◆ Written problem
Substitute "Explain" for "Describe" in the items from the line with "y). Image resolution: width=1920 pixels, height=1080 pixels." to the line with "so click(1224, 60).", and give only those lines back with nothing else changed.
···
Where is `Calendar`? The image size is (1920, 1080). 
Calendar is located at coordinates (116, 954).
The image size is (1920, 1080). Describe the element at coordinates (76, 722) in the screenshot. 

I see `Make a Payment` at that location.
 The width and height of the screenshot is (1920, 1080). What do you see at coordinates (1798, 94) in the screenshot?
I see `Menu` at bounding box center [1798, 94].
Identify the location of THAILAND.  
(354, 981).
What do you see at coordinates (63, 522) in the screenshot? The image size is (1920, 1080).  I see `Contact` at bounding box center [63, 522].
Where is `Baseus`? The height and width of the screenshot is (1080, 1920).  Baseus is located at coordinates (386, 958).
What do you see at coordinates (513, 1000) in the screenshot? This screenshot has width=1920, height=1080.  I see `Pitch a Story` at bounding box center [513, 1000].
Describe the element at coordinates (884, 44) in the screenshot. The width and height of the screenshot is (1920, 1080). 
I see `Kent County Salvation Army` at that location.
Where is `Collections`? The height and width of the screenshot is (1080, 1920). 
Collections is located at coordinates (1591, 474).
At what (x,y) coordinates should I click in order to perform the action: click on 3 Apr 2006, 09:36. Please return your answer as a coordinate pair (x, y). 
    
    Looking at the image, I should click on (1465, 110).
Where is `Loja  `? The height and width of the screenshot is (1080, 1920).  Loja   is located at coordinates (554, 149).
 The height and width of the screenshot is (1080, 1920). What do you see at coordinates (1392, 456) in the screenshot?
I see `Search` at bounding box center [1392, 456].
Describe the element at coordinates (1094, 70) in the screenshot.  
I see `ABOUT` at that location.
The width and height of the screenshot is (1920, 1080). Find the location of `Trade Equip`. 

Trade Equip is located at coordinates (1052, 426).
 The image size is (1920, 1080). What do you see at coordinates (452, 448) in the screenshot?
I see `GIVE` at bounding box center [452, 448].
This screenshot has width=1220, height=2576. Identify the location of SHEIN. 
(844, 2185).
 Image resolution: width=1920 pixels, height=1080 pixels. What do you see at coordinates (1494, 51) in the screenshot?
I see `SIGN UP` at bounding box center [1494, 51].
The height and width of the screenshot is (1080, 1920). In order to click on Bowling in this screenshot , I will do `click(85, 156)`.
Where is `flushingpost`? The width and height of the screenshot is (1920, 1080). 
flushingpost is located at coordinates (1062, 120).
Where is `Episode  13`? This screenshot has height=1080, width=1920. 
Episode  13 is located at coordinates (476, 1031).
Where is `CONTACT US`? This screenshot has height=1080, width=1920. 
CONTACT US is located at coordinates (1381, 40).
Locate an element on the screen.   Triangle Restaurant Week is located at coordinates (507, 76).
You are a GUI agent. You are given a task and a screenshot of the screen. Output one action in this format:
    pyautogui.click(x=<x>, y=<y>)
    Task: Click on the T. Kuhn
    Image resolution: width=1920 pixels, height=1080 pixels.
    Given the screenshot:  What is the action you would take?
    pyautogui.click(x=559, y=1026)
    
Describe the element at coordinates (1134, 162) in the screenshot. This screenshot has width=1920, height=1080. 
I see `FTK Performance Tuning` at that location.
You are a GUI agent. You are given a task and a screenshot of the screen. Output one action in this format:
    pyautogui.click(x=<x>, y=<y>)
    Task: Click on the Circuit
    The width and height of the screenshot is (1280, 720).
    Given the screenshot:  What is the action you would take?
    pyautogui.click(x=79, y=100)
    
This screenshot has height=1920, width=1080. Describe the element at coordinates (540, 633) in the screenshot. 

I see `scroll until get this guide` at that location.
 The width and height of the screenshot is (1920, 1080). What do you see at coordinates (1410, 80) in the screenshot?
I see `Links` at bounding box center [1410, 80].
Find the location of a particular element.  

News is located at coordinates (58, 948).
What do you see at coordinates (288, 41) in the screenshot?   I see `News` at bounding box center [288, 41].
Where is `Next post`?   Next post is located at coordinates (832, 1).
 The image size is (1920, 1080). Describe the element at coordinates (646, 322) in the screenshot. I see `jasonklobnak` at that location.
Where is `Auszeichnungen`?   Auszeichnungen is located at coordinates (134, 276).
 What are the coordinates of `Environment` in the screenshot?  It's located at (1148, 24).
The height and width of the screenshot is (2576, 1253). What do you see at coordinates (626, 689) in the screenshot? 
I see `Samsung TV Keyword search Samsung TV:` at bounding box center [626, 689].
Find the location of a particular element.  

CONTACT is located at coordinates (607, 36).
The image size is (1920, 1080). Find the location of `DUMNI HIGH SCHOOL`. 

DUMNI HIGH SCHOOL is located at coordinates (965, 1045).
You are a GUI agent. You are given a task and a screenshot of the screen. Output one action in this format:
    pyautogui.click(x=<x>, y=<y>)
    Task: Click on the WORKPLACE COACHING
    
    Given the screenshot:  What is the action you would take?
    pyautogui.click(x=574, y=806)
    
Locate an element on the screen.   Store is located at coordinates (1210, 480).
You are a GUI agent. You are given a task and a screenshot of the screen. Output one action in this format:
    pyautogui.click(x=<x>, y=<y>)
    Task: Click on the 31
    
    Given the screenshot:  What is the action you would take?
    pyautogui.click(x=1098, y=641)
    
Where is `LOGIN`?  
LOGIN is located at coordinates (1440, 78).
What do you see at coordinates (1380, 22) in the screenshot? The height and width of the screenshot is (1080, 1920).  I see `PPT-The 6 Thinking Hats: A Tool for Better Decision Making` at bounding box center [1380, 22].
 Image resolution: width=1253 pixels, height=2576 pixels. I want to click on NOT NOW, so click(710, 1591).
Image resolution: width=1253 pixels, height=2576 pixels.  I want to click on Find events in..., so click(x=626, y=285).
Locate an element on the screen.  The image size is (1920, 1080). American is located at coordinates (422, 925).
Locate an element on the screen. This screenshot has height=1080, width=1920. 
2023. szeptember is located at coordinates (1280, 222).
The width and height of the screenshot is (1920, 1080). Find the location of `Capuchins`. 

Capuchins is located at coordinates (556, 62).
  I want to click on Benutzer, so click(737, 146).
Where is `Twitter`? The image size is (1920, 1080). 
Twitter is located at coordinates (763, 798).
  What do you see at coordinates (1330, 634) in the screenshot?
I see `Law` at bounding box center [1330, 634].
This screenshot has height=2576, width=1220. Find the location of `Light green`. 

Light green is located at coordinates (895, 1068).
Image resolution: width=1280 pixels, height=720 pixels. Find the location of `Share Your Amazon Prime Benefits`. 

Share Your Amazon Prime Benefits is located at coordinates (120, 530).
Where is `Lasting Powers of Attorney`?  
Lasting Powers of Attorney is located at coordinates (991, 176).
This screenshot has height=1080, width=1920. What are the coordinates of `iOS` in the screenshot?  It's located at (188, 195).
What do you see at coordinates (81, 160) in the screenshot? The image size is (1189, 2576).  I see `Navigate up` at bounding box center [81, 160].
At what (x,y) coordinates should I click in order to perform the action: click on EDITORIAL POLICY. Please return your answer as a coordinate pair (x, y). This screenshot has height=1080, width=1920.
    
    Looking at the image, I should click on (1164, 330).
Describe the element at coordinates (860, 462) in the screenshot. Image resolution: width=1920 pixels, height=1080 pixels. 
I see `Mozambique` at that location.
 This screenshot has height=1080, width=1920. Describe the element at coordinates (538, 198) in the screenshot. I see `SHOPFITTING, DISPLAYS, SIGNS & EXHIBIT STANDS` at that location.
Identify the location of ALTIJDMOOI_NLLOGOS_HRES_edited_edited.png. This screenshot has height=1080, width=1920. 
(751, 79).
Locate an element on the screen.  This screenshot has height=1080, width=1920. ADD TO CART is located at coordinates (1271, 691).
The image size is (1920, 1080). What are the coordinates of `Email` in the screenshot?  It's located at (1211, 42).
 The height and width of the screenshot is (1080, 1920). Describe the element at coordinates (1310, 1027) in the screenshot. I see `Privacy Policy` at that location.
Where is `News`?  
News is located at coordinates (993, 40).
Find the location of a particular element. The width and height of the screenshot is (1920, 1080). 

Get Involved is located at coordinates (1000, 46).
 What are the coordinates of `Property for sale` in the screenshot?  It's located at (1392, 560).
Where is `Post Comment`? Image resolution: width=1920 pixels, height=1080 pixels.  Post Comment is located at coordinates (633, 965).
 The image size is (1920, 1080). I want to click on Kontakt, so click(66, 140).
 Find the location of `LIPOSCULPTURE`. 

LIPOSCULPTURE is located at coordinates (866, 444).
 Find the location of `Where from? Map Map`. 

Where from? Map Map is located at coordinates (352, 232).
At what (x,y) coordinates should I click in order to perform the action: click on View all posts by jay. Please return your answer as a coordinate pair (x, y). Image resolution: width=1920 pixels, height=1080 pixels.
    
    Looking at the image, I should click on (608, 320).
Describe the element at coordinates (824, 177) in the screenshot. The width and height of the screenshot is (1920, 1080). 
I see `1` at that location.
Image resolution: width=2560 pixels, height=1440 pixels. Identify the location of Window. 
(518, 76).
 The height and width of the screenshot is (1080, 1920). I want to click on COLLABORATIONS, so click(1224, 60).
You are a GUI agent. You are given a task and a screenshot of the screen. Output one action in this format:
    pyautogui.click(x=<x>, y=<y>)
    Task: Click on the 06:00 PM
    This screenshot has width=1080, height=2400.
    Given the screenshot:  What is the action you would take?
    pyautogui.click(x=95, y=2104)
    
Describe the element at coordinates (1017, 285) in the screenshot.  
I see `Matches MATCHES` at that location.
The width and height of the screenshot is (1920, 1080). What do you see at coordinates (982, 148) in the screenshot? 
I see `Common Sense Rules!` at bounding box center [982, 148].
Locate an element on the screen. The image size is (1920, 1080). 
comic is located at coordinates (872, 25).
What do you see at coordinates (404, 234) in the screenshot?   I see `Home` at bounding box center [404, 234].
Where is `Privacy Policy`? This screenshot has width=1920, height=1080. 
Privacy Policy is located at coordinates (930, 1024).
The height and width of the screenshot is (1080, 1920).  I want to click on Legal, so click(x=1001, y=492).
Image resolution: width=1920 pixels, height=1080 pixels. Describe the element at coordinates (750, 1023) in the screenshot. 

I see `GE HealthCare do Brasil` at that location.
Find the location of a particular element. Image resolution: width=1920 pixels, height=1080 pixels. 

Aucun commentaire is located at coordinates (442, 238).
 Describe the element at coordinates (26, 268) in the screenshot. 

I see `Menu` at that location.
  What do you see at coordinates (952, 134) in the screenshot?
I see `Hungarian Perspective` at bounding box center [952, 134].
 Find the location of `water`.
···
◆ Result of this task
At what (x,y) coordinates should I click in order to perform the action: click on View all posts by jay. Please return your answer as a coordinate pair (x, y). Image resolution: width=1920 pixels, height=1080 pixels.
    
    Looking at the image, I should click on (608, 320).
Explain the element at coordinates (824, 177) in the screenshot. The width and height of the screenshot is (1920, 1080). 
I see `1` at that location.
Image resolution: width=2560 pixels, height=1440 pixels. Identify the location of Window. 
(518, 76).
 The height and width of the screenshot is (1080, 1920). I want to click on COLLABORATIONS, so click(1224, 60).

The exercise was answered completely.